» RECORD SET:

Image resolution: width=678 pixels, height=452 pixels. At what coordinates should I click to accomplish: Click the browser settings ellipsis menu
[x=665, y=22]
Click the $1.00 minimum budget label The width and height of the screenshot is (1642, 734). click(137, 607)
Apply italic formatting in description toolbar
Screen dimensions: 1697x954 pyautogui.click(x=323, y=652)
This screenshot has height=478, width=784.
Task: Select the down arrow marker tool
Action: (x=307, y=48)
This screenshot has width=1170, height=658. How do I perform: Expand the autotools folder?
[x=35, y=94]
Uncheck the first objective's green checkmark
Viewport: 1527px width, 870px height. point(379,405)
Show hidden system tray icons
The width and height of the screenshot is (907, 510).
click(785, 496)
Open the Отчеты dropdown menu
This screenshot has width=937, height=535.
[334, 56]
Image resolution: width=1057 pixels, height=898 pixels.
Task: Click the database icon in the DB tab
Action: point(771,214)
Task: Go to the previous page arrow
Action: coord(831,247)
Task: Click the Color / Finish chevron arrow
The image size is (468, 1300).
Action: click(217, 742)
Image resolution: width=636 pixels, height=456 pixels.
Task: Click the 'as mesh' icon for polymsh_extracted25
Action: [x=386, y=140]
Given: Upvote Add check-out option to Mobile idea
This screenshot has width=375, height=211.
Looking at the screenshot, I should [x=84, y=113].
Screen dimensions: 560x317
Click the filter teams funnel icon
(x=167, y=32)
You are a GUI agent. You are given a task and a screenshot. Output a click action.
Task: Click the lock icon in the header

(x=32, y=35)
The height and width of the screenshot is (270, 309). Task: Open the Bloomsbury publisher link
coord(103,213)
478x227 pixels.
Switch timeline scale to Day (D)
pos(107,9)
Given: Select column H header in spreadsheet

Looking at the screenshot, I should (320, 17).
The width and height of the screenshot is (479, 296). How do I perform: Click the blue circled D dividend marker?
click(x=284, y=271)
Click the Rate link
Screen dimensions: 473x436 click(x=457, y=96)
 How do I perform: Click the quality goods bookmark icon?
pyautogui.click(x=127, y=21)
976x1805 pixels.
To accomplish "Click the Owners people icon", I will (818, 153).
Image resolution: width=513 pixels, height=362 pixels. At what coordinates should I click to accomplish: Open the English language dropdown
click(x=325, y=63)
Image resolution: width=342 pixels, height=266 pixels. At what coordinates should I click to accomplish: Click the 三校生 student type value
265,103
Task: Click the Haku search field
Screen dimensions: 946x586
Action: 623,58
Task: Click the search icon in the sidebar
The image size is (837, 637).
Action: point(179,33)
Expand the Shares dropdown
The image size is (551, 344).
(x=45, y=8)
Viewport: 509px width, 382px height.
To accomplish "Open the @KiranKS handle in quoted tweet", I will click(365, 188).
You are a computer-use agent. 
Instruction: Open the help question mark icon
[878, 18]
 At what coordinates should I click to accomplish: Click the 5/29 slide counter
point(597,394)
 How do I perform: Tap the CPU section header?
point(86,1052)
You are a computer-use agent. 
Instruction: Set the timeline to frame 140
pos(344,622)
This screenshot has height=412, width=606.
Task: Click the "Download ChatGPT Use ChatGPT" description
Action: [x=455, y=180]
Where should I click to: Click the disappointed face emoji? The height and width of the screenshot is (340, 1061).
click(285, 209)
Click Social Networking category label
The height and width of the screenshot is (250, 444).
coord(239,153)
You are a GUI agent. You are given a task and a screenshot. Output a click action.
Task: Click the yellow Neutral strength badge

» EXERCISE INSTRUCTIONS: Please transcribe each of the entries, exactly as written.

» ANSWER BOX:
Image resolution: width=678 pixels, height=452 pixels. At what coordinates should I click to accomplish: Click the browser settings ellipsis menu
[x=665, y=22]
Click the $1.00 minimum budget label The width and height of the screenshot is (1642, 734). click(137, 607)
Apply italic formatting in description toolbar
Screen dimensions: 1697x954 pyautogui.click(x=323, y=652)
This screenshot has height=478, width=784.
Task: Select the down arrow marker tool
Action: (x=307, y=48)
This screenshot has width=1170, height=658. How do I perform: Expand the autotools folder?
[x=35, y=94]
Uncheck the first objective's green checkmark
Viewport: 1527px width, 870px height. point(379,405)
Show hidden system tray icons
The width and height of the screenshot is (907, 510).
click(785, 496)
Open the Отчеты dropdown menu
This screenshot has width=937, height=535.
[334, 56]
Image resolution: width=1057 pixels, height=898 pixels.
Task: Click the database icon in the DB tab
Action: point(771,214)
Task: Go to the previous page arrow
Action: coord(831,247)
Task: Click the Color / Finish chevron arrow
The image size is (468, 1300).
Action: click(217, 742)
Image resolution: width=636 pixels, height=456 pixels.
Task: Click the 'as mesh' icon for polymsh_extracted25
Action: [x=386, y=140]
Given: Upvote Add check-out option to Mobile idea
This screenshot has width=375, height=211.
Looking at the screenshot, I should [x=84, y=113].
Screen dimensions: 560x317
Click the filter teams funnel icon
(x=167, y=32)
You are a GUI agent. You are given a task and a screenshot. Output a click action.
Task: Click the lock icon in the header

(x=32, y=35)
The height and width of the screenshot is (270, 309). Task: Open the Bloomsbury publisher link
coord(103,213)
478x227 pixels.
Switch timeline scale to Day (D)
pos(107,9)
Given: Select column H header in spreadsheet

Looking at the screenshot, I should (320, 17).
The width and height of the screenshot is (479, 296). How do I perform: Click the blue circled D dividend marker?
click(x=284, y=271)
Click the Rate link
Screen dimensions: 473x436 click(x=457, y=96)
 How do I perform: Click the quality goods bookmark icon?
pyautogui.click(x=127, y=21)
976x1805 pixels.
To accomplish "Click the Owners people icon", I will (818, 153).
Image resolution: width=513 pixels, height=362 pixels. At what coordinates should I click to accomplish: Open the English language dropdown
click(x=325, y=63)
Image resolution: width=342 pixels, height=266 pixels. At what coordinates should I click to accomplish: Click the 三校生 student type value
265,103
Task: Click the Haku search field
Screen dimensions: 946x586
Action: 623,58
Task: Click the search icon in the sidebar
The image size is (837, 637).
Action: point(179,33)
Expand the Shares dropdown
The image size is (551, 344).
(x=45, y=8)
Viewport: 509px width, 382px height.
To accomplish "Open the @KiranKS handle in quoted tweet", I will click(365, 188).
You are a computer-use agent. 
Instruction: Open the help question mark icon
[878, 18]
 At what coordinates should I click to accomplish: Click the 5/29 slide counter
point(597,394)
 How do I perform: Tap the CPU section header?
point(86,1052)
You are a computer-use agent. 
Instruction: Set the timeline to frame 140
pos(344,622)
This screenshot has height=412, width=606.
Task: Click the "Download ChatGPT Use ChatGPT" description
Action: [x=455, y=180]
Where should I click to: Click the disappointed face emoji? The height and width of the screenshot is (340, 1061).
click(285, 209)
Click Social Networking category label
The height and width of the screenshot is (250, 444).
coord(239,153)
You are a GUI agent. You are given a task and a screenshot. Output a click action.
Task: Click the yellow Neutral strength badge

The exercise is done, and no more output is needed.